=== Data excerpts ===
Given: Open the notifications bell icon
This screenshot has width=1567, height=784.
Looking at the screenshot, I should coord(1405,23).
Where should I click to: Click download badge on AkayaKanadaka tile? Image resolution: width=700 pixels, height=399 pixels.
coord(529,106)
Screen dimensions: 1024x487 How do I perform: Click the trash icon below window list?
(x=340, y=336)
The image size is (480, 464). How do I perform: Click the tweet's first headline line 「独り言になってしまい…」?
===
=== Data excerpts ===
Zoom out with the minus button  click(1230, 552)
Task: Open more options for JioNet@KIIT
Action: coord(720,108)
===
=== Data excerpts ===
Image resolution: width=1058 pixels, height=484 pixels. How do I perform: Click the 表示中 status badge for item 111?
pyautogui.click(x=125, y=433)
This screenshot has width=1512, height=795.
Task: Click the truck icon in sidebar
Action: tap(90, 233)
===
*Goal of the exercise*: Duplicate the lines, beginning with the line that contains "Given: Open the notifications bell icon" and ending with the line that contains "The image size", including both.

*Output of the exercise*:
Given: Open the notifications bell icon
This screenshot has width=1567, height=784.
Looking at the screenshot, I should coord(1405,23).
Where should I click to: Click download badge on AkayaKanadaka tile? Image resolution: width=700 pixels, height=399 pixels.
coord(529,106)
Screen dimensions: 1024x487 How do I perform: Click the trash icon below window list?
(x=340, y=336)
The image size is (480, 464). How do I perform: Click the tweet's first headline line 「独り言になってしまい…」?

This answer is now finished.